Dizzy, yes, but not with vertigo.  Such joy, underscored
by the contrail of that tiny plane rounding out delight,
full day moon at its tip – exclamation point in the sky!

Interior Design
for my daughter Eleanor

 

Her living room at last is done, shelves ready
for the books, volumes and volumes, some
from her namesake’s pen, generations of books.

She loves the living room’s colors, saffron softer
than pale narcissus, tints of green more subtle
than olive leaves coming and going in a breeze.

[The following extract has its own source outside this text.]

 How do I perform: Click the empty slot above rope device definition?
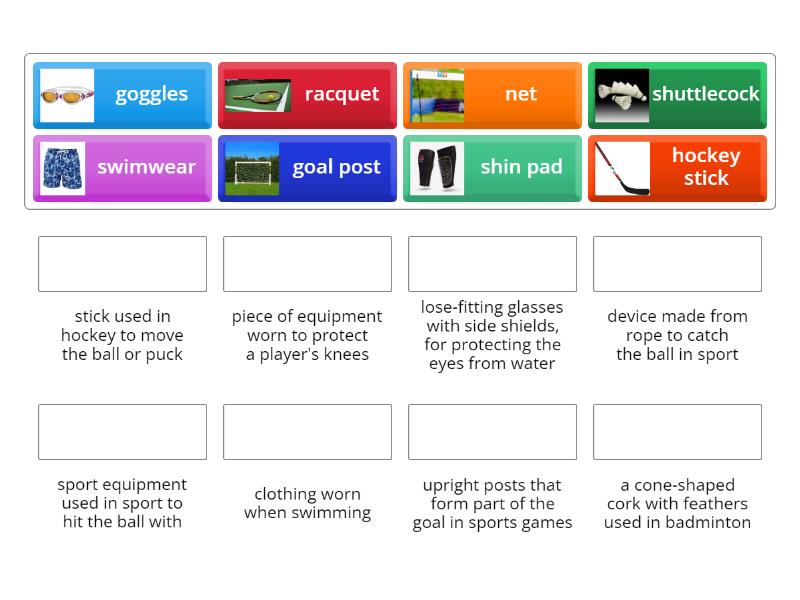tap(677, 264)

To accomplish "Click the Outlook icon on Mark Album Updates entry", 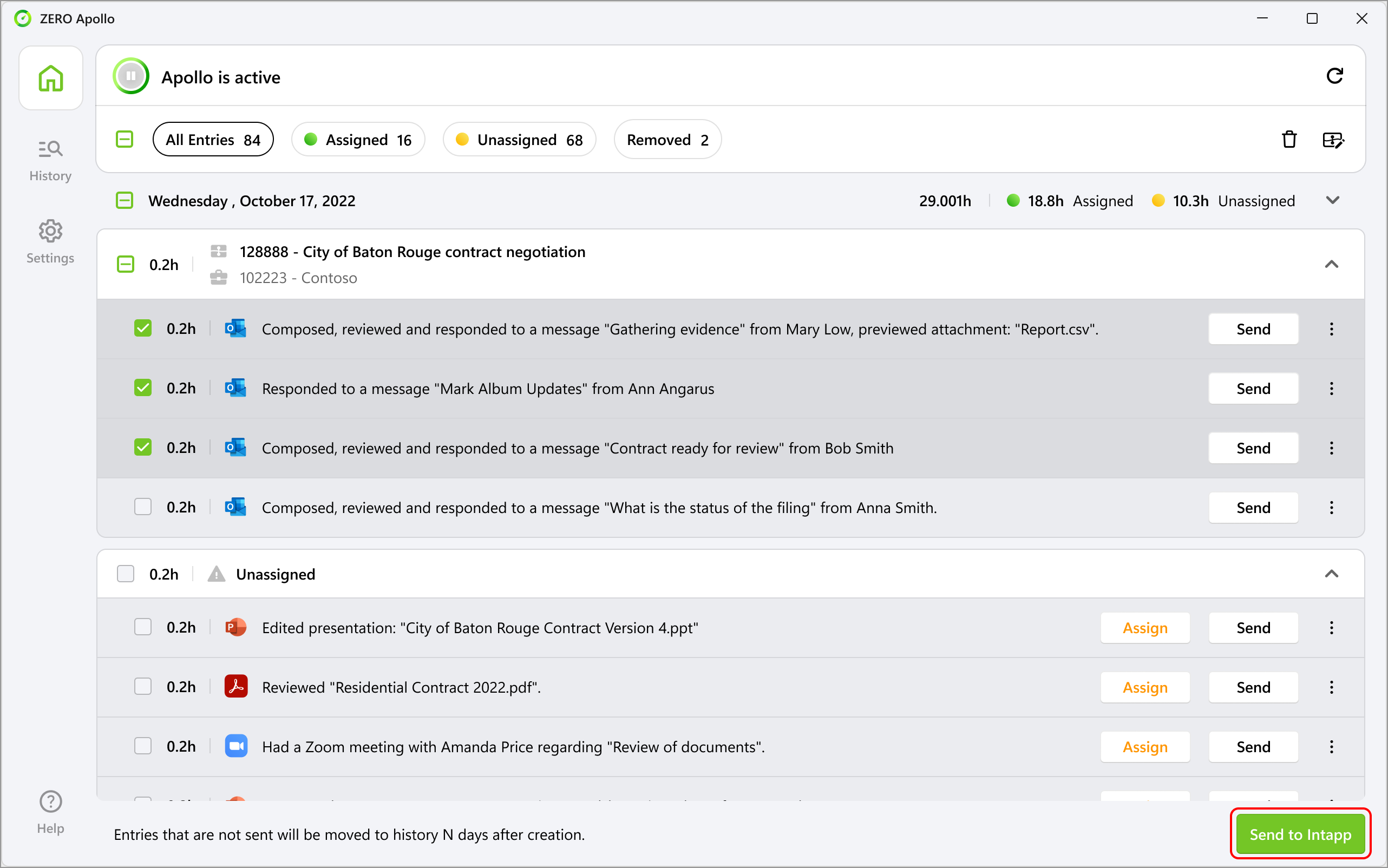I will click(x=235, y=388).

Light, after such rain, pours through tall windows,
folding her in this moment of respite from so much
restoration.  The sun moves, vague planchette,

over the sheen of the fresh paint and sunflowered
wallpaper.  She watches it, as if on a “Spirit Board,”
coalesce to the oval of a brooch, a locket she could

almost open . . . and does – faces fading into faces.
The eyes, like the new sky, become whose –
her mother’s, Norwegian blue, gone so recently,

and now her grandmother Eleanor’s
and her namesake’s, back and back, no end to it . . .
How long this continues she has no idea.

In the end a cloud passes over the sun,
the locket closes, fades, is gone.  She remembers
all she must do before nightfall. 
Still, she has seen and will see again and again.